O consumo de energia no verão é frequentemente maior, quando comparado com os outros meses do ano. Isso ocorre pelo uso prolongado de equipamentos como ar-condicionado e refrigerador, principalmente nas regiões mais quentes do país. Por conta disso, é preciso ter cuidado para não se surpreender com a conta no final do mês.
O calor forte que toma conta do Brasil, que começa no último trimestre do ano e se prolonga até por volta de fevereiro do ano seguinte, pede medidas como maior climatização no ambiente, comida mais fresca e muita hidratação. E com as mudanças climáticas cada vez mais extremas, a sensação de calor tem aumentado ainda mais.
O efeito estufa, por exemplo, retém o calor na atmosfera terrestre, causando o fenômeno da onda de calor. Este fenômeno aumenta a sensação térmica e diminui a umidade do ar, uma vez que não permite a formação de nuvens e a aproximação de frentes frias. A duração do fenômeno pode ser de semanas.
Como as ondas de calor afetam o consumo de energia?
As ondas de calor afetam a saúde e também a conta de energia elétrica. O corpo humano precisa de resfriamento e hidratação para manter o bom funcionamento. Não recorrer a ventiladores, água gelada e ambientes climatizados pode trazer consequências sérias para a saúde.
É também durante a época de calor extremo que mais aparelhos são ligados ao mesmo tempo, principalmente durante as horas mais quentes do dia. Isso resulta em picos de energia e, consequentemente, em um custo maior. Essa é uma das razões pelas quais o horário de verão deixou de ser utilizado no Brasil.
Com a intenção de aproveitar melhor a luz natural, o horário de verão acrescentava uma hora ao relógio, fazendo com que a claridade da luz do sol fosse mais aproveitada. Hoje, com o uso intensificado de energia no período da tarde, a medida, que visava a economia de energia, perdeu o sentido e não apresenta mais resultados eficazes.
Como o aumento da demanda pressiona o sistema elétrico e encarece a conta
Os picos de energia são os principais vilões da conta de luz. A pressão na geração de energia eleva os custos, algo explicado pelo mecanismo de oferta e demanda. Por isso, evitar utilizar o ar-condicionado e o chuveiro elétrico durante a tarde e o início da noite é recomendado. Para fugir do calor, o ideal é climatizar o ambiente ou manter somente os ventiladores ligados.
Outra forma é optar por equipamentos com maior eficiência energética. Aparelhos de ar-condicionado equipados com a tecnologia inverter consomem até 40% menos energia elétrica.
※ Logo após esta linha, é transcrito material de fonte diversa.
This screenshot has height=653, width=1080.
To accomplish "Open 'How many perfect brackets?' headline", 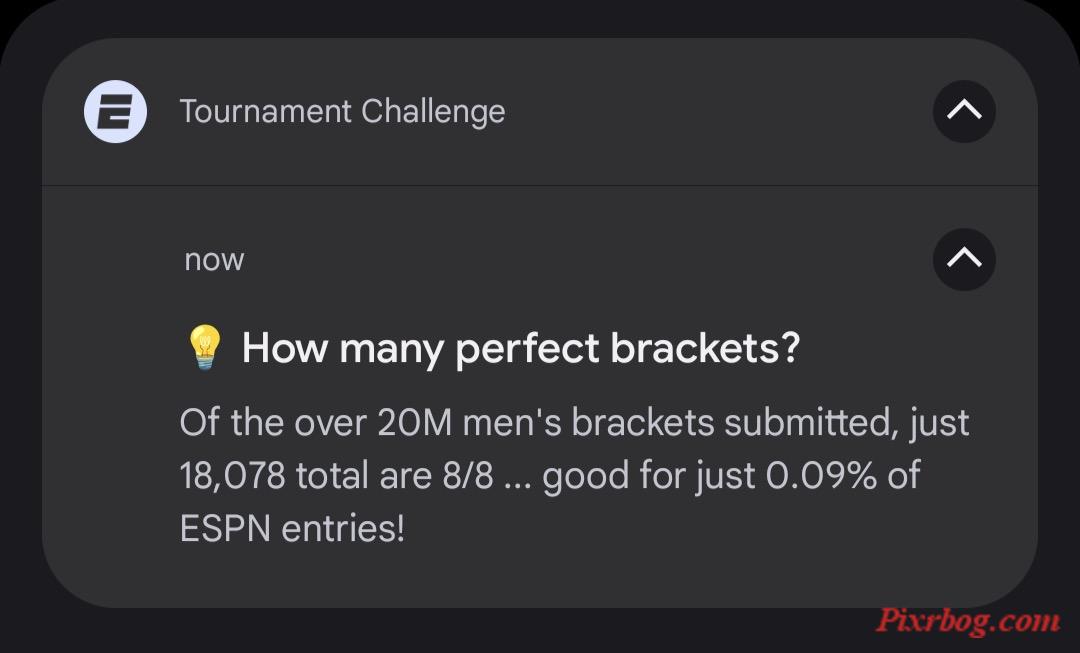I will click(x=521, y=349).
Quanto ao chuveiro, tomar banhos mais curtos e menos quentes é o ideal para a economia, e, de preferência, que seu uso não seja no horário de pico.
Ajustes em eletrodomésticos para reduzir o consumo
Regular a temperatura do chuveiro para a posição “verão” é o certo a se fazer para economizar. Se o ar-condicionado for indispensável, deve-se regular a temperatura para cerca de 23ºC a 25ºC. Além disso, deve ser dimensionado corretamente para o tamanho do ambiente. Apesar de a eficiência ser medida em BTUs, é importante saber quantos kWh o aparelho gasta.
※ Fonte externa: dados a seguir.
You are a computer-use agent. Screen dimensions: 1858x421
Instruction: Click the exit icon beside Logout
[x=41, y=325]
No mais, deve-se aproveitar ao máximo a luz natural. Manter cortinas abertas, preferir paredes claras e reorganizar a rotina e os móveis para que a luz do sol seja bem utilizada, preferencialmente à luz artificial, é o melhor a se fazer. Se a adequação não for possível, pode-se trocar as lâmpadas convencionais por LED, que são mais econômicas.
E, ao comprar eletrodomésticos, é sempre importante optar por aqueles que possuem maior eficiência energética. Eles são geralmente identificados com o selo Procel de Eficiência Energética. Refrigeradores e aparelhos de ar-condicionado que levam a classificação “A” são os mais indicados.